Milton Keynes Council meeting kicks out the public after councillor decides to “go with whatever you say”

    A committee decided to throw out members of the press and stop a live feed to its public YouTube channel after a councillor decided to “go with whatever you say.”

    Three members of Milton Keynes Council’s standards assessment sub committee met virtually on Tuesday to decide what to do about a complaint against Liberal Democrat councillor Kerrie Bradburn (Broughton).

    Cllr Bradburn had been accused in the media of creating a fake Facebook account. The sub committee was sitting to decide whether to start an investigation.

    Councillors, if they want to hold a meeting behind closed doors, have to vote for a properly constituted motion to exclude the press and public.

    The local democracy reporter was present in the Microsoft Teams meeting and was allowed to ask the councillors to put the public interest first and hold the meeting in public.

    A similar meeting held earlier in the day had decided not to hold proceedings behind closed doors.

    The three councillors were invited to have their say by chairman Cllr Ric Brackenbury (Lib Dem, Campbell Park & Old Woughton). He wanted to exclude the press and public.

    But it wasn’t clear what Labour councillor Pauline Wallis (Central MK) wanted to do.

    “I just feel this is the investigative thing to begin with, so I think it should be made public if it goes any further. Does that make sense?” She said.

    And Cllr Brackenbury replied: “No it doesn’t really, sorry, are you saying the next stage should be public or are you saying you feel we should publish all the papers today?”

    To which Cllr Wallis replied: “I’ll go with whatever you say then, if that sounds wrong.”

    But Cllr Wallis found herself also agreeing with a Tory councillor who wanted to hold the meeting in public.

    After Cllr Saleena Raja (Shenley Brook End) said: “I believe as the complaint is already in the public domain, and it’s in the public interest, we should continue the meeting in the public eye.”
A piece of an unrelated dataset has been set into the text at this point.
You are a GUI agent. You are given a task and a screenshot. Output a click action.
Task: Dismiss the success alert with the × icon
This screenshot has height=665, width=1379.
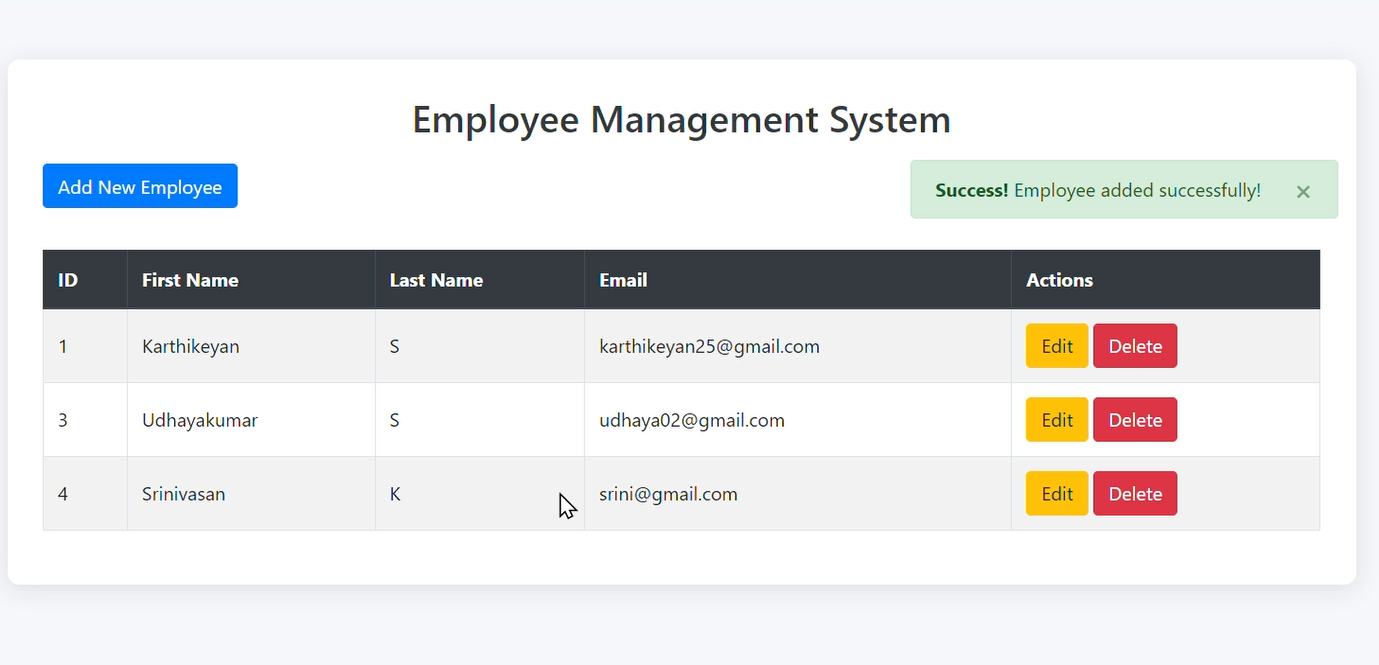[x=1303, y=191]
    To which Cllr Wallis said: “I agree.”

    Cllr Brackenbury then had his say.

    “My view for what it’s worth is that not everything is in the public domain,” he said.
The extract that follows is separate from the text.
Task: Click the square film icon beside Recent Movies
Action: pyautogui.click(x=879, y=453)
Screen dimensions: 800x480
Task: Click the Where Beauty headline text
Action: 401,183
    “We always balance the public interest against right to privacy and we do not publicise every aspect of the standards process out of fairness for the person being complained against.

    “Out of respect for that person and that process we should go into private session, however I completely agree with making a public statement at the end of the meeting.”
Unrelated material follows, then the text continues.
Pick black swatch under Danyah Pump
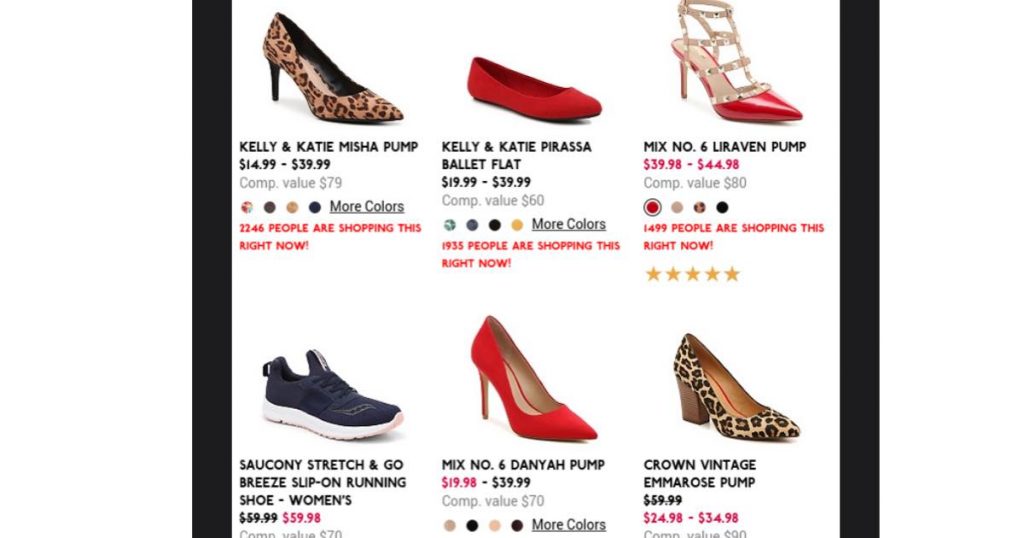1024x538 pixels. 472,526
    When it came to the vote Cllr Brackenbury voted to exclude the press, and switch off the YouTube feed. Cllr Raja voted against.

    Cllr Wallis broke the tie by saying: “I agree with you Ric.”

    The journalist was then asked to leave the meeting, and the YouTube feed was switched off.

    Whatever happened during the secret discussion might never be known, but we do know they referred the complaint for investigation.